Bastò un centinaio di giovanotti guidati da Fidel Castro per far crollare il sistema come un castello di carte: nel 1959 presero il potere i “barbudos” rivoluzionari. Le società che erano di proprietà di stranieri furono in pratica sbattute fuori; fra queste, nel campo dei sigari, c’erano sei delle ditte più importanti: Bock, La Corona, Cabanas, Villar y Villar, Murias, Henry Clay. Dopo vari ricorsi alla Corte dell’Aja, impiantarono la loro attività in altri luoghi, nei Caraibi o in Florida, ma con risultati assai deludenti. Le marche che erano proprietà di cubani furono nazionalizzate. L’intenzione dichiarata era quella di produrre un solo tipo di sigaro, in due o tre formati, che andasse bene per il popolo, per tutti i popoli. Per fortuna ci fu chi ebbe l’occhio più lungo di Castro, dal punto di vista economico, e la rivoluzione fece marcia indietro: questi fu Ernesto “Che” Guevara, allora Ministro dell’Economia, che la spuntò su Castro nel mantenere quell’elemento che faceva parte dell’iconografia santificata di ogni rivoluzionario cubano, ossia il sigaro nella sua grande varietà di marche e formati che avevano reso l’isola famosa in tutto il mondo.

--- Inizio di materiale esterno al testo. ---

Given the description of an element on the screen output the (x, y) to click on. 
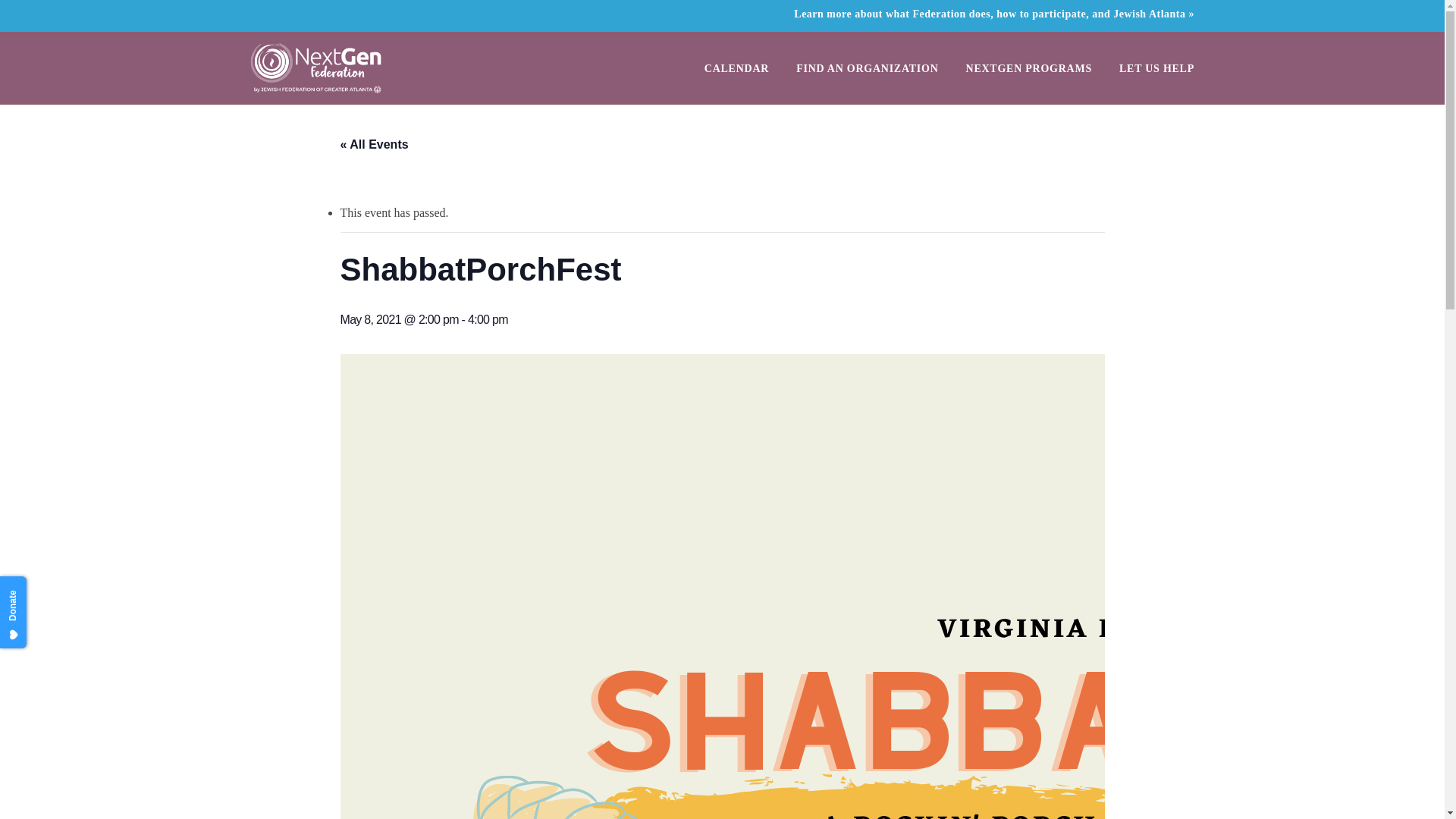
FIND AN ORGANIZATION (866, 68)
LET US HELP (1156, 68)
Persistent Donate Button (39, 588)
CALENDAR (736, 68)
NEXTGEN PROGRAMS (1029, 68)
Given the description of an element on the screen output the (x, y) to click on. 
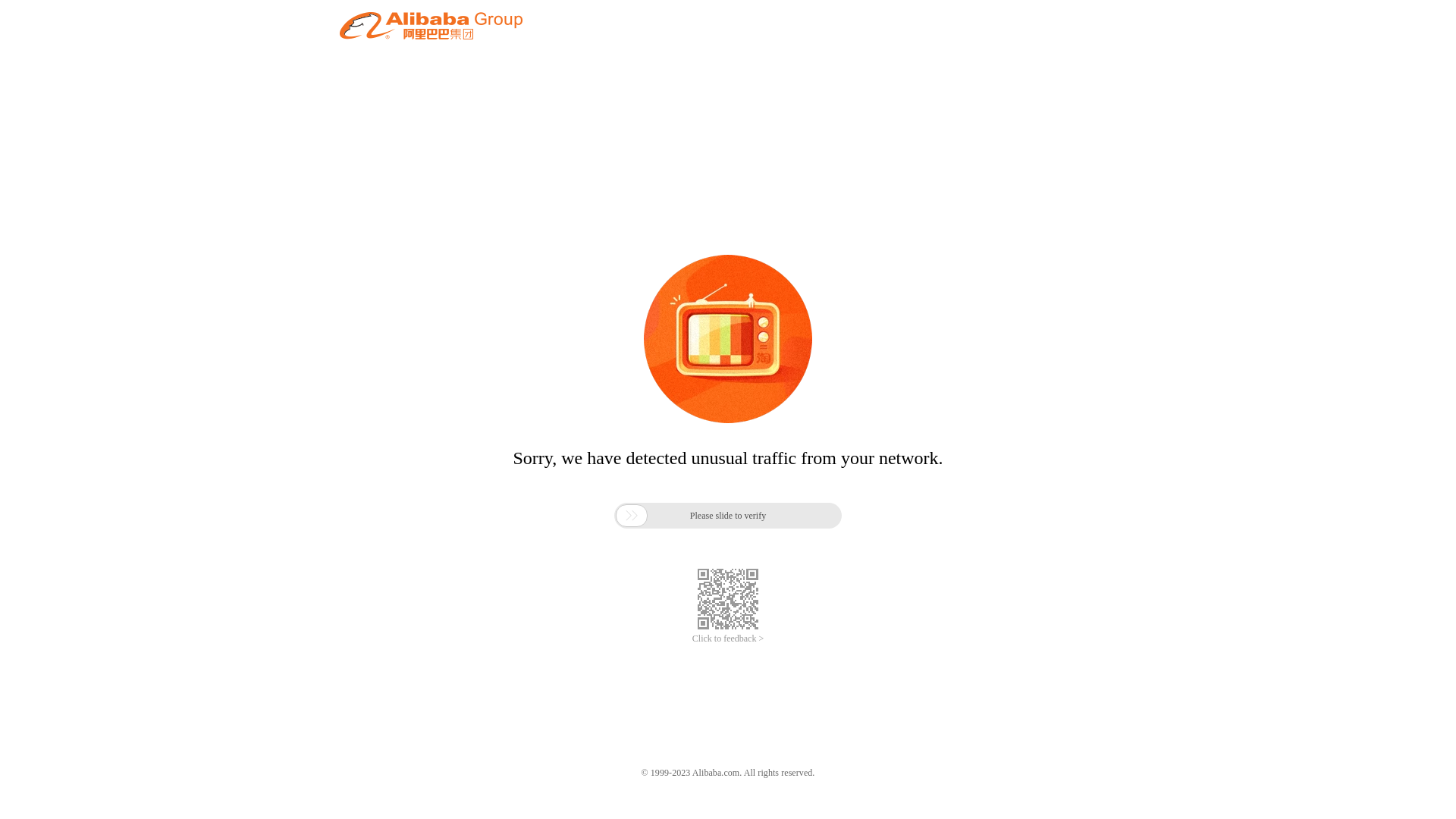
Click to feedback > Element type: text (727, 638)
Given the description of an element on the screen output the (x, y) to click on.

Negli anni successivi si recepirono suggerimenti e consigli che venivano da esperti europei e si fondarono due nuove marche: Davidoff e Dunhill dedicate ai celebri personaggi di Ginevra e Londra. Questi poi, per diversi motivi, lasciarono Cuba impiantando le loro produzioni altrove. Ma Cubatabaco (il monopolio cubano del tabacco) sfornò la sua nuova punta di diamante, il Cohiba (il nome che gli indigeni precolombiani davano al tabacco). La nuova azienda diventò poi Habanos SA. 

Ma questa non è più storia perché siamo ai nostri giorni, con altre nuove marche.


Smoking  numero 3 anno quindicesimo , 1989                               Fine.